100 mL (90.7 g) of this product oil was simply distilled using an atmospheric distillation tester to obtain 56.1 g of a fraction from the initial distillation to 180 ° C. The bromine index of the obtained fraction was measured. Bromine Index was 435mgBr ₂ / 100g. The composition was analyzed by gas chromatography. The aromatic concentration was 97.0% by volume.

(Example 3)
The raw hydrocarbon oil A was passed through a tube reactor filled with 110 mL of activated clay at 240 ° C. at a speed of 660 mL / hour for 16 hours to obtain 10 L (9.1 kg) of product oil. The composition of the product oil was analyzed by gas chromatography. The conversion of allylbenzene was 96.8%. 30 L of product oil (27 kg) obtained by performing this operation three times was subjected to precision distillation using a batch-type atmospheric distillation tower having 30 theoretical plates to obtain 1715 kg of a fraction from 160 ° C. to 180 ° C. The bromine index of the obtained fraction was measured. Bromine Index was 473mgBr ₂ / 100g. The composition was analyzed by gas chromatography. The aromatic concentration was 97.0% by volume.

  INDUSTRIAL APPLICABILITY According to the present invention, an aromatic hydrocarbon oil containing an aromatic hydrocarbon having a boiling point of 100 to 250 ° C. as a main component and an aromatic olefin having a boiling point of 100 to 250 ° C. can be used as a raw material for a general-purpose aromatic solvent. It became.

(Example 3)
The raw hydrocarbon oil A was passed through a tube reactor filled with 110 mL of activated clay at 240 ° C. at a speed of 660 mL / hour for 16 hours to obtain 10 L (9.1 kg) of product oil. The composition of the product oil was analyzed by gas chromatography.
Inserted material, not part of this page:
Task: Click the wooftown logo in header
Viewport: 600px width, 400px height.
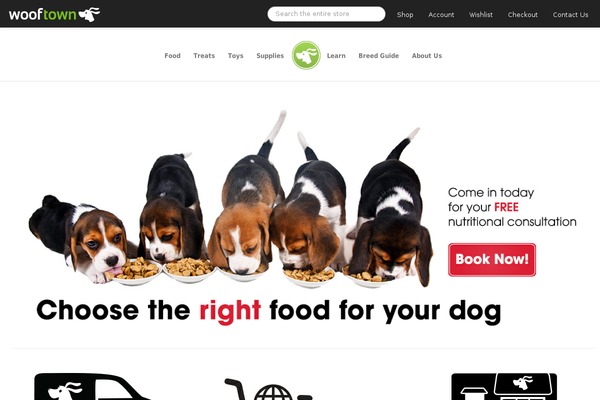Action: click(54, 15)
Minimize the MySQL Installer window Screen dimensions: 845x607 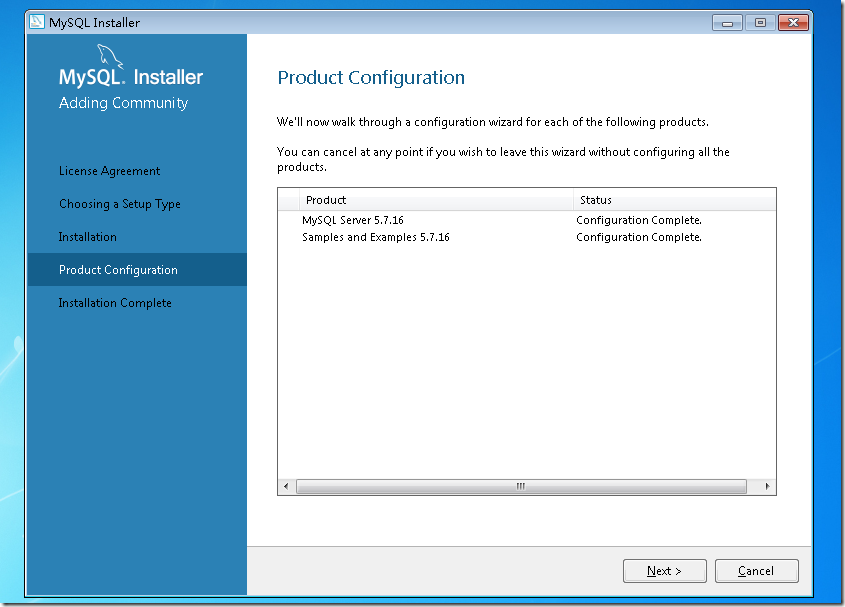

The conversion of allylbenzene was 96.8%. 30 L of product oil (27 kg) obtained by performing this operation three times was subjected to precision distillation using a batch-type atmospheric distillation tower having 30 theoretical plates, thereby obtaining 17 kg of a fraction from 160 ° C. to 180 ° C. The bromine index of the obtained fraction was measured. Bromine Index was 473mgBr ₂ / 100g. The composition was analyzed by gas chromatography. The aromatic concentration was 97.0% by volume.

Claims (4)

  A process of adding an acid catalyst to an aromatic hydrocarbon oil mainly containing an aromatic hydrocarbon having a boiling point of 100 to 250 ° C. and containing an aromatic olefin having a boiling point of 100 to 250 ° C., and the polymerization treatment And a distillation treatment step of recovering the aromatic hydrocarbon having a boiling point of 100 to 250 ° C. by distilling the aromatic hydrocarbon oil, and a method for purifying the aromatic hydrocarbon oil.   The aromatic hydrocarbon oil is an aromatic hydrocarbon oil mainly composed of an aromatic hydrocarbon having 8 to 10 carbon atoms, which is produced in the petroleum refining industry, petrochemical industry or coal chemical industry. The method for purifying an aromatic hydrocarbon oil according to claim 1.   The acid catalyst used in the polymerization treatment is a solid acid, the amount of the acid catalyst used is 0.1 to 50% by weight with respect to the aromatic hydrocarbon oil, and the reaction temperature is in the range of 0 to 300 ° C. The method for refining an aromatic hydrocarbon oil according to claim 1 or 2.   The method for purifying an aromatic hydrocarbon oil according to any one of claims 1 to 3, wherein 90% or more of the aromatic olefin is polymerized.